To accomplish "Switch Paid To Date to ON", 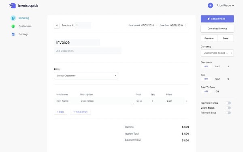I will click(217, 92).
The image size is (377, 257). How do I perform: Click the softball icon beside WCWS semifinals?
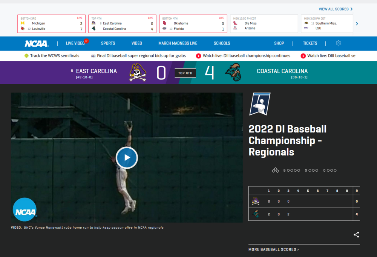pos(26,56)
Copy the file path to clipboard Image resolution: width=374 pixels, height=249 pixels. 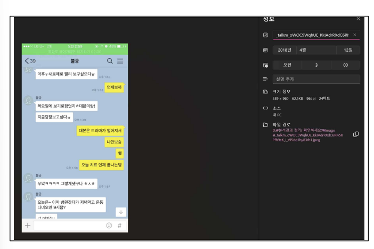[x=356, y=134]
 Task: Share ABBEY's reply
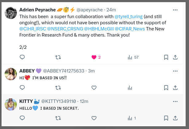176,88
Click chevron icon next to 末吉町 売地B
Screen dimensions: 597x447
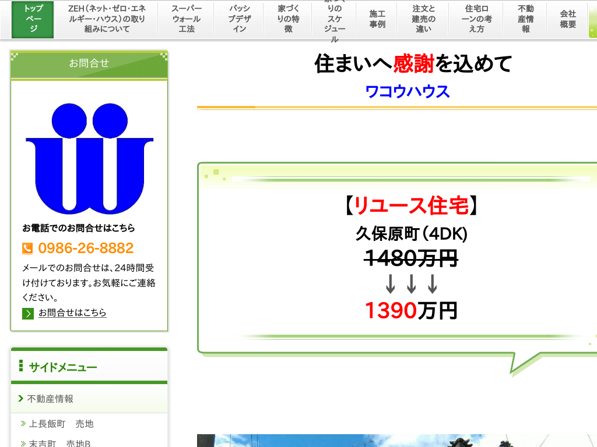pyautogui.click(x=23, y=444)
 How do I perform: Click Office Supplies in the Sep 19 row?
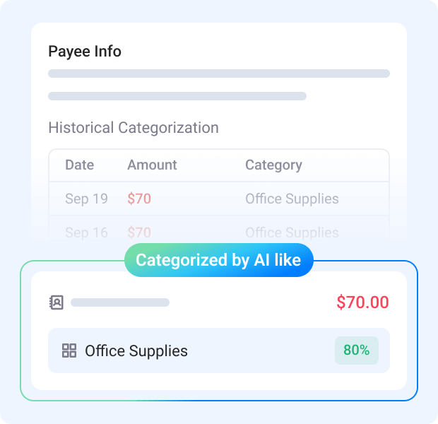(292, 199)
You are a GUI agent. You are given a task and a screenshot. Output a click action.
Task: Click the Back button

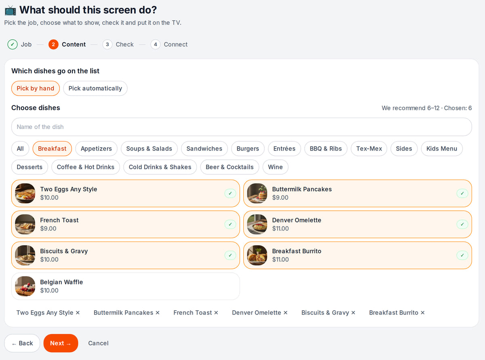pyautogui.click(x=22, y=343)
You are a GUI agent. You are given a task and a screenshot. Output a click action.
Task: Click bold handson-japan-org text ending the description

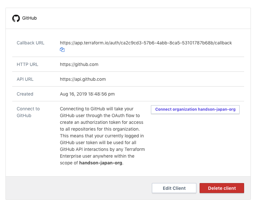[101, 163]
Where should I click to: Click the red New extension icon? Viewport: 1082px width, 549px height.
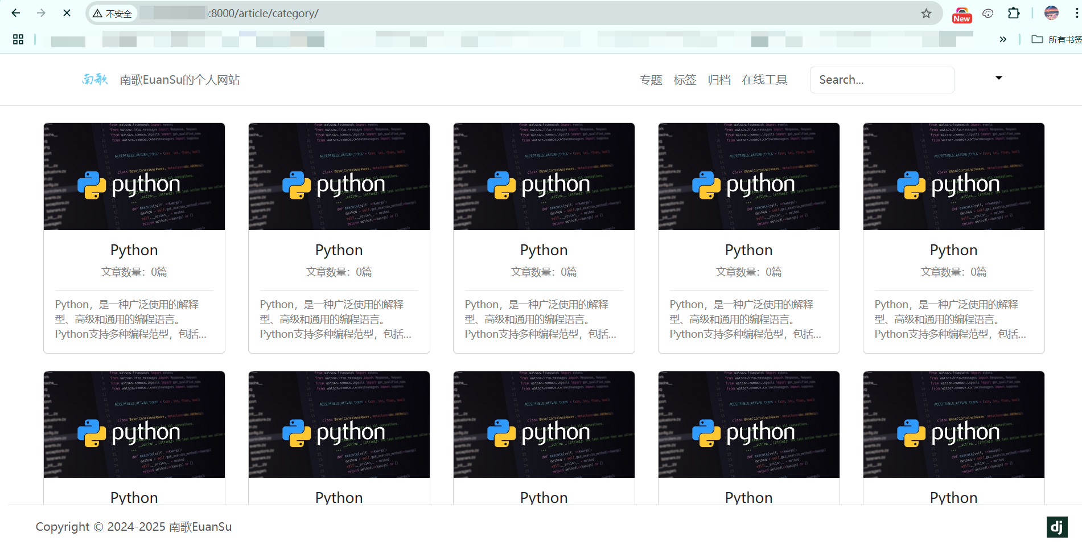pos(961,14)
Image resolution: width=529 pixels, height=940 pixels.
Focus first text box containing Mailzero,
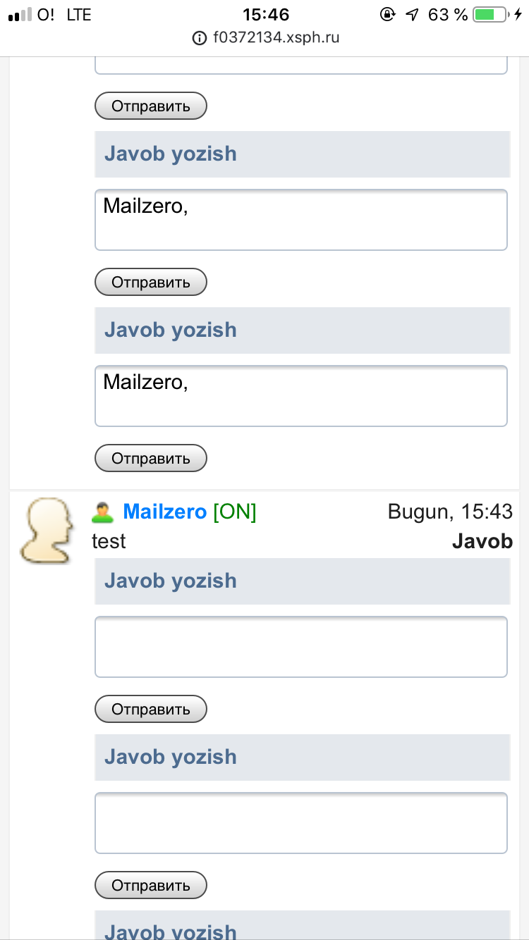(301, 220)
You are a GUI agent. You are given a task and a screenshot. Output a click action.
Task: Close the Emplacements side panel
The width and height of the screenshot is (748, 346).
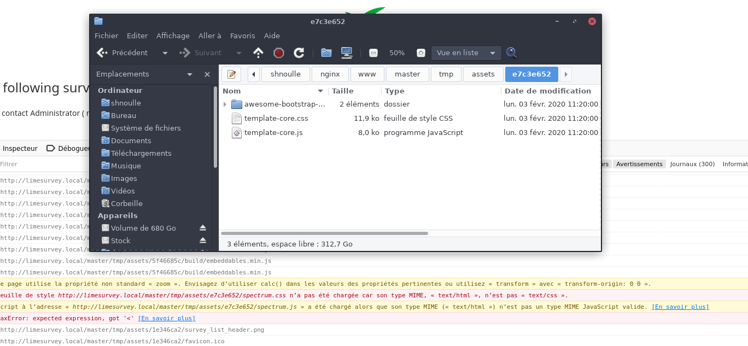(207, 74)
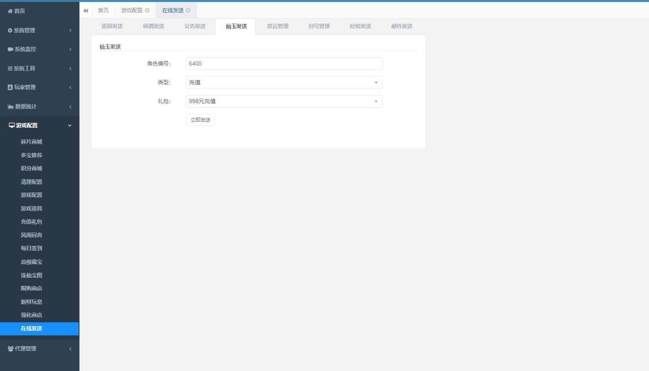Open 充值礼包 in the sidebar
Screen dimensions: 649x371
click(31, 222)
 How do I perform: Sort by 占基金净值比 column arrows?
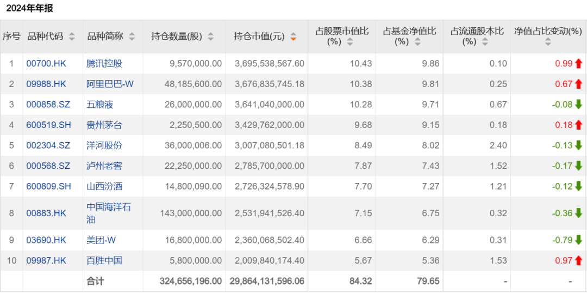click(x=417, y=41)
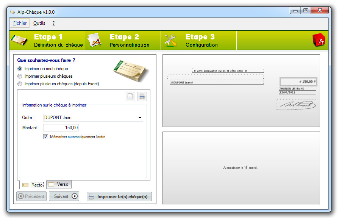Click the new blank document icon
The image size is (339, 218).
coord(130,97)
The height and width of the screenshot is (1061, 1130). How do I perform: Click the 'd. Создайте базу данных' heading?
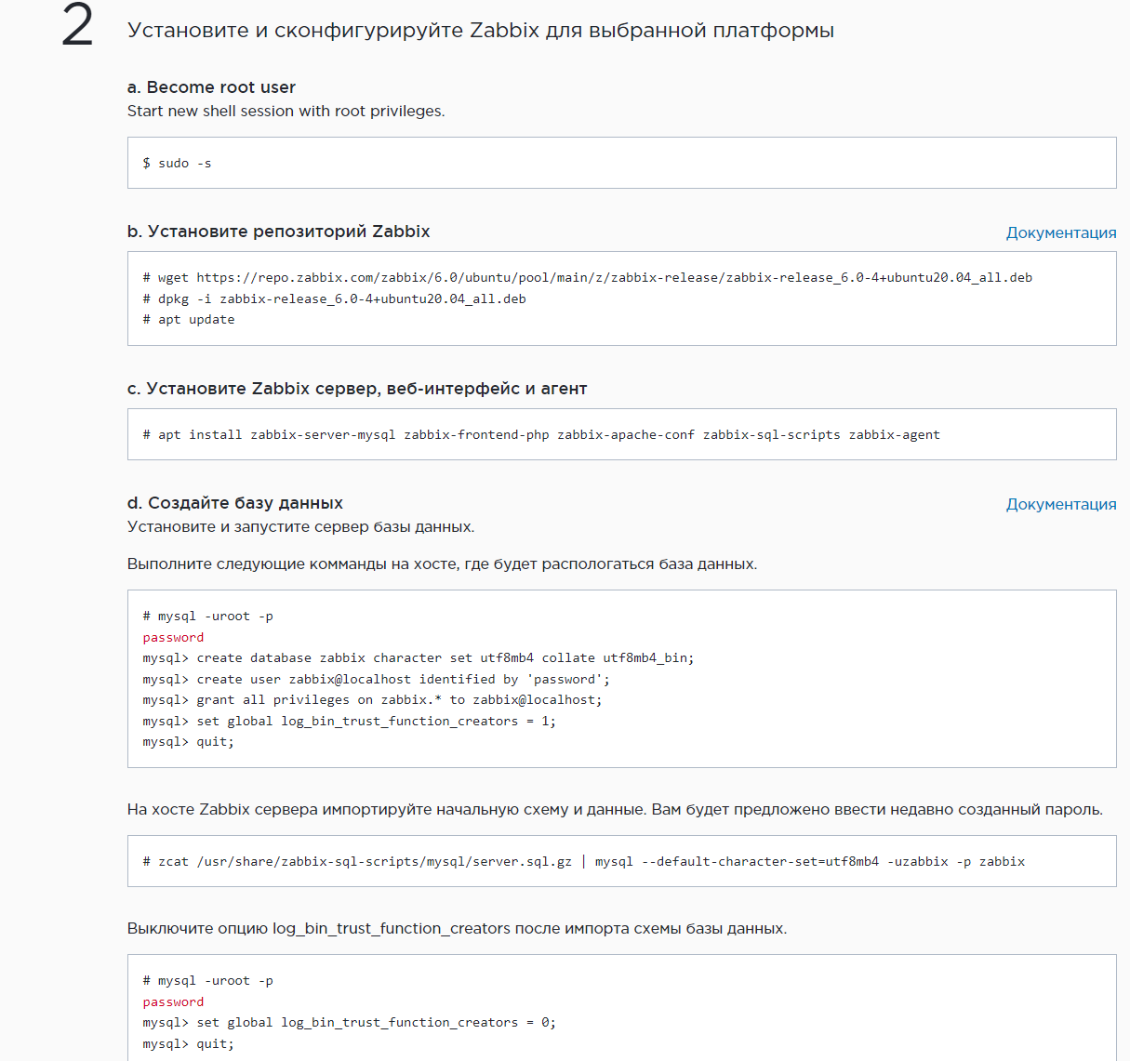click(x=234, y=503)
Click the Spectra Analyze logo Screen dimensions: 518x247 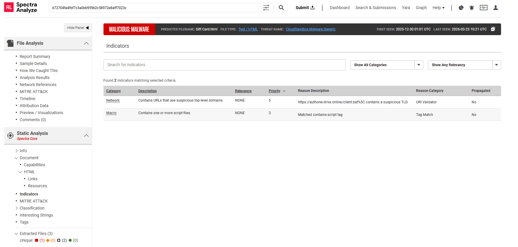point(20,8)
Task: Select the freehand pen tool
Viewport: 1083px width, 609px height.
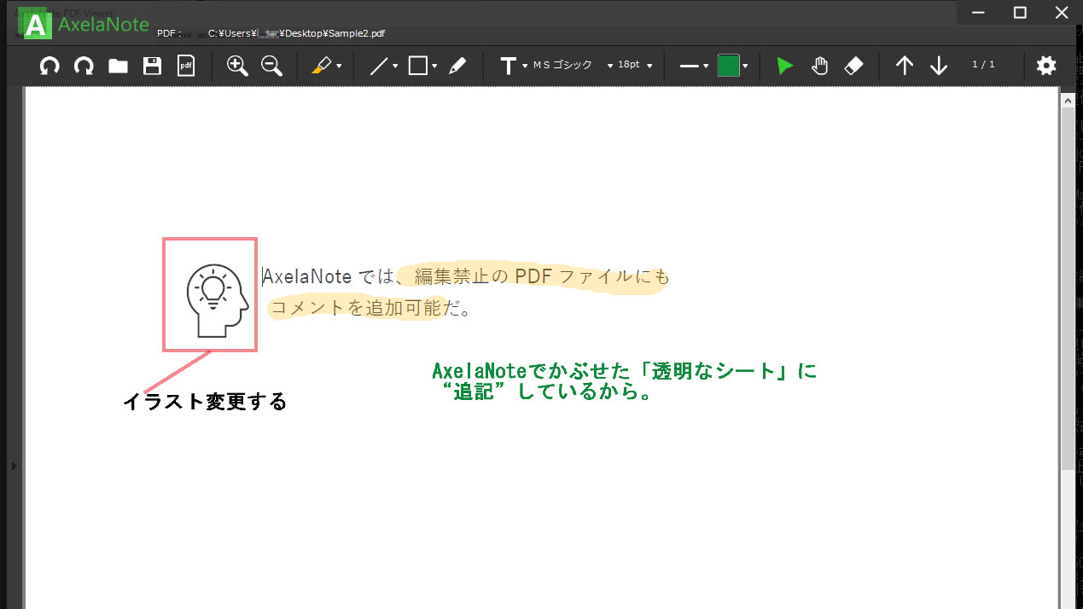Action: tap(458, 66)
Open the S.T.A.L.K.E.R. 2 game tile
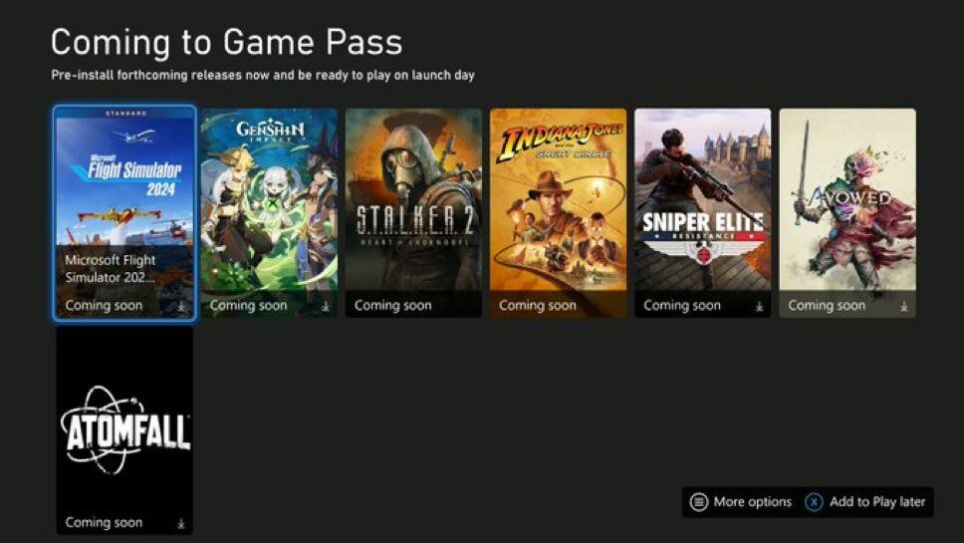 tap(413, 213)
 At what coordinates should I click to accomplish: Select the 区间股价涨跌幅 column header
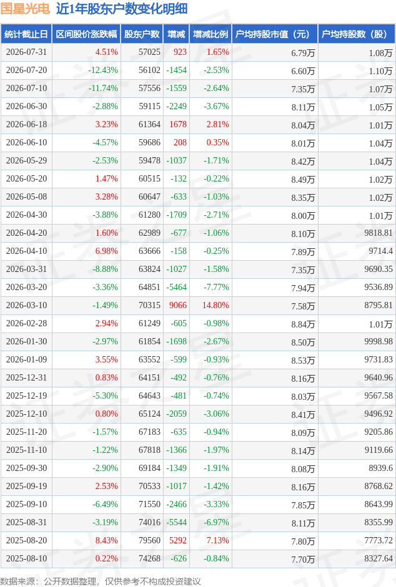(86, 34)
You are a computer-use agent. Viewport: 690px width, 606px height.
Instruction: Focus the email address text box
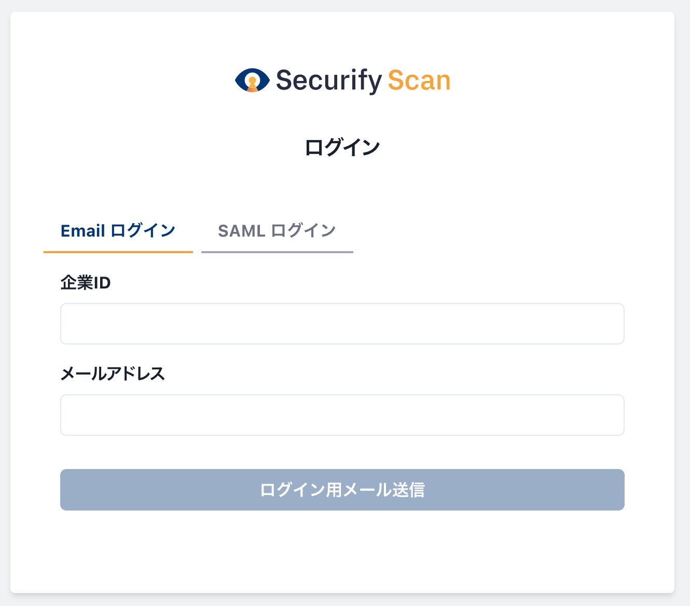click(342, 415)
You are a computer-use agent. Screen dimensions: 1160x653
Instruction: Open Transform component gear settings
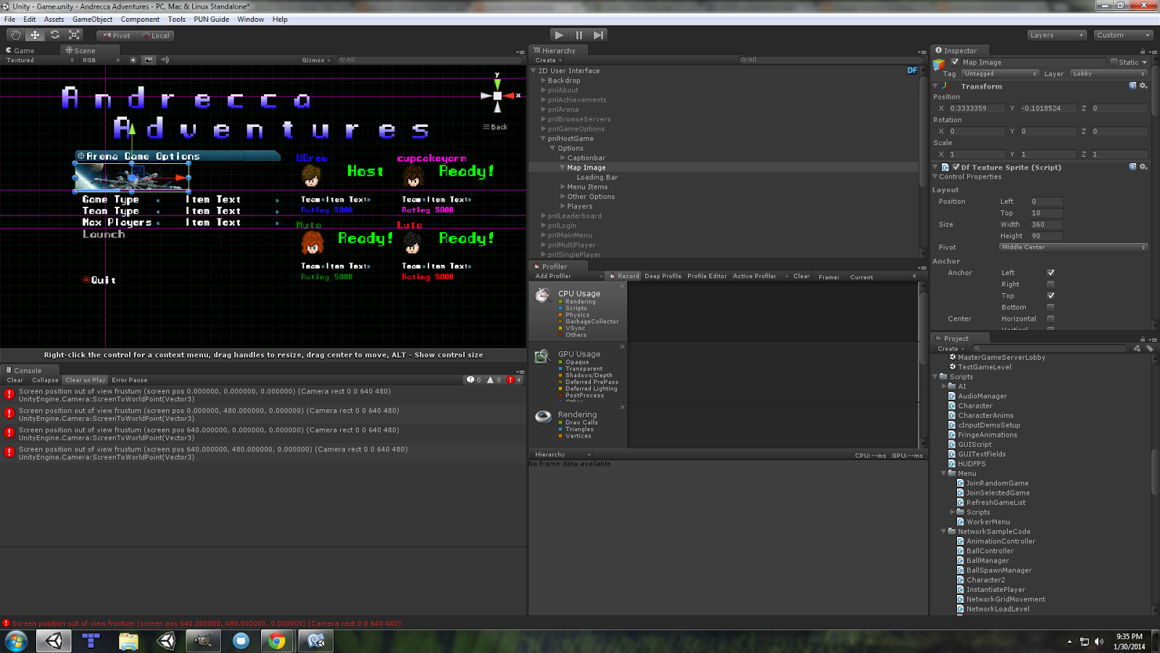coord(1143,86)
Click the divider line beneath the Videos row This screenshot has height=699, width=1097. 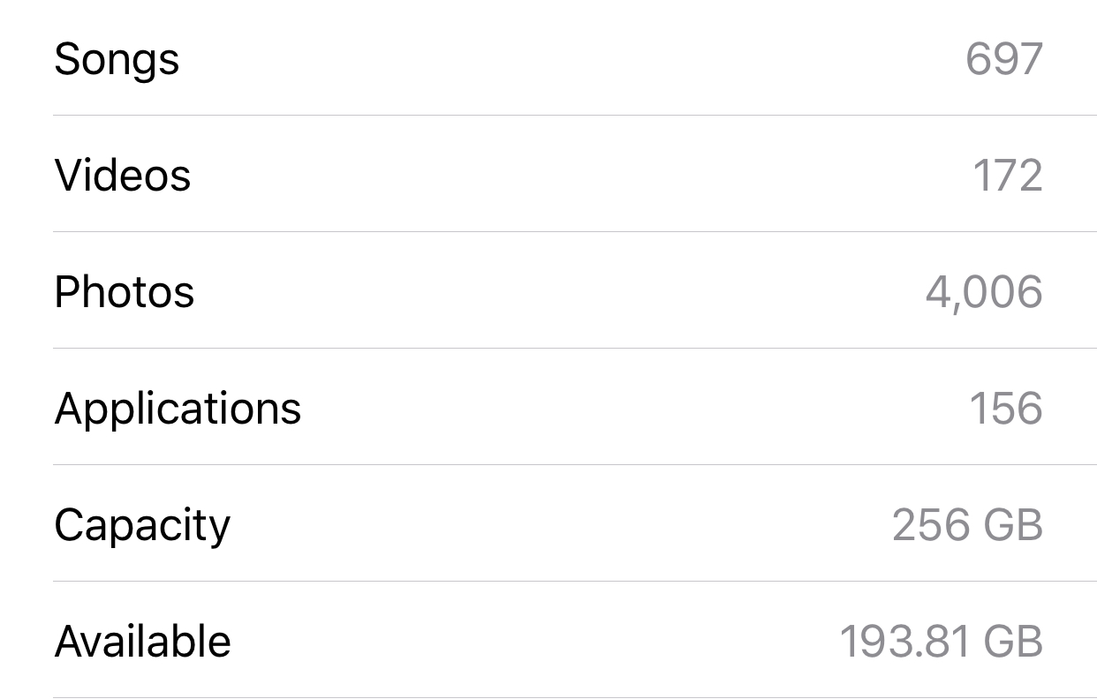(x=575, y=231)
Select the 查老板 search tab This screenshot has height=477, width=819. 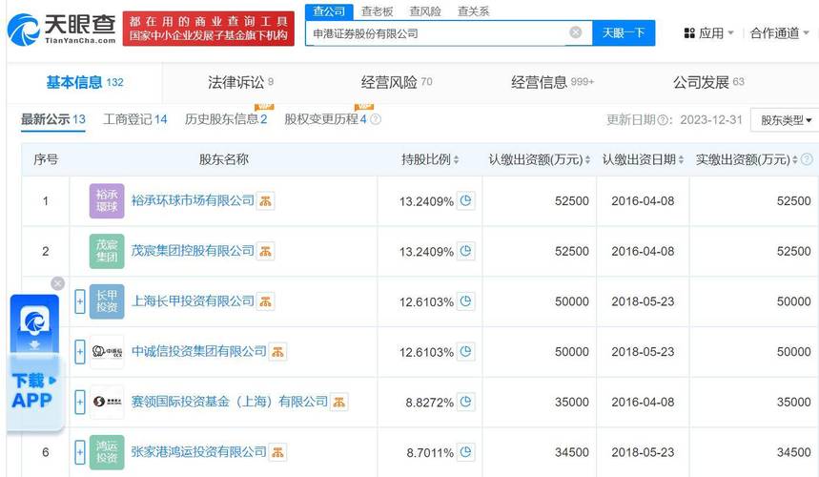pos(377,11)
* * * * * * * * *
- [What the task requires]: Show every line of the material above in which "computer" is present.

- [Output for this task]:
You are a computer-use agent. Viewport: 690px width, 606px height.
You are a computer-use agent. Screen dimensions: 1160x653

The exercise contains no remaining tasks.